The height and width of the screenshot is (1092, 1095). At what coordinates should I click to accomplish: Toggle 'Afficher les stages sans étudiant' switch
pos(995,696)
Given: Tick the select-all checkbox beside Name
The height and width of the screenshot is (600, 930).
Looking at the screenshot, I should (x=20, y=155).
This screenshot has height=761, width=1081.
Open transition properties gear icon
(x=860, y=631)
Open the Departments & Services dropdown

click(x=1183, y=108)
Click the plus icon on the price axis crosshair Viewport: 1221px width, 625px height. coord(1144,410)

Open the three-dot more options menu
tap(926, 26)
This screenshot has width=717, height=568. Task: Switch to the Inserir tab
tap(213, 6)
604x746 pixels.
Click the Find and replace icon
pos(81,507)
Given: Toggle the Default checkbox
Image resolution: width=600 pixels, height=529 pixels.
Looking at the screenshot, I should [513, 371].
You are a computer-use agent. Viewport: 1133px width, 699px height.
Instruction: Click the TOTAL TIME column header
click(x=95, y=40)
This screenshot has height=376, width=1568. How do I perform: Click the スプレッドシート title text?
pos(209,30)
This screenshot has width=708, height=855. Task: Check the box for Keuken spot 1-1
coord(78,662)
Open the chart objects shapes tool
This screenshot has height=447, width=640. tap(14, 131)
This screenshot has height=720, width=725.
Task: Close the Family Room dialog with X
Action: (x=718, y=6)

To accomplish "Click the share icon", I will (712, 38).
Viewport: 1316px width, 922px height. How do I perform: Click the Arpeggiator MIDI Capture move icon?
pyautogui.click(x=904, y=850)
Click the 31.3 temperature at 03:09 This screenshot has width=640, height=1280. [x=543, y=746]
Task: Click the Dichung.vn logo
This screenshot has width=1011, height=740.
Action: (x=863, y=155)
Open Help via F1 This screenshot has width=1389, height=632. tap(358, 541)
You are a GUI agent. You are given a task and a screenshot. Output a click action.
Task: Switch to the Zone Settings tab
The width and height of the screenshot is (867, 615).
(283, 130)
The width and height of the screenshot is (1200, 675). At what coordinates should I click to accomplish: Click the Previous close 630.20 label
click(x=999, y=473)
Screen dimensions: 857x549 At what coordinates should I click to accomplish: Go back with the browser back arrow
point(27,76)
● ● ● ● ● ● ●
PROBLEM DETAILS: The entries are to be duplicated exactly, with nothing changed.

OUTPUT OF THE TASK:
The height and width of the screenshot is (1092, 1095). At what coordinates should I click to accomplish: Toggle 'Afficher les stages sans étudiant' switch
pos(995,696)
Given: Tick the select-all checkbox beside Name
The height and width of the screenshot is (600, 930).
Looking at the screenshot, I should (x=20, y=155).
This screenshot has height=761, width=1081.
Open transition properties gear icon
(x=860, y=631)
Open the Departments & Services dropdown

click(x=1183, y=108)
Click the plus icon on the price axis crosshair Viewport: 1221px width, 625px height. coord(1144,410)

Open the three-dot more options menu
tap(926, 26)
This screenshot has width=717, height=568. Task: Switch to the Inserir tab
tap(213, 6)
604x746 pixels.
Click the Find and replace icon
pos(81,507)
Given: Toggle the Default checkbox
Image resolution: width=600 pixels, height=529 pixels.
Looking at the screenshot, I should [513, 371].
You are a computer-use agent. Viewport: 1133px width, 699px height.
Instruction: Click the TOTAL TIME column header
click(x=95, y=40)
This screenshot has height=376, width=1568. How do I perform: Click the スプレッドシート title text?
pos(209,30)
This screenshot has width=708, height=855. Task: Check the box for Keuken spot 1-1
coord(78,662)
Open the chart objects shapes tool
This screenshot has height=447, width=640. tap(14, 131)
This screenshot has height=720, width=725.
Task: Close the Family Room dialog with X
Action: (x=718, y=6)

To accomplish "Click the share icon", I will (712, 38).
Viewport: 1316px width, 922px height. How do I perform: Click the Arpeggiator MIDI Capture move icon?
pyautogui.click(x=904, y=850)
Click the 31.3 temperature at 03:09 This screenshot has width=640, height=1280. [x=543, y=746]
Task: Click the Dichung.vn logo
This screenshot has width=1011, height=740.
Action: (x=863, y=155)
Open Help via F1 This screenshot has width=1389, height=632. tap(358, 541)
You are a GUI agent. You are given a task and a screenshot. Output a click action.
Task: Switch to the Zone Settings tab
The width and height of the screenshot is (867, 615).
(283, 130)
The width and height of the screenshot is (1200, 675). At what coordinates should I click to accomplish: Click the Previous close 630.20 label
click(x=999, y=473)
Screen dimensions: 857x549 At what coordinates should I click to accomplish: Go back with the browser back arrow
point(27,76)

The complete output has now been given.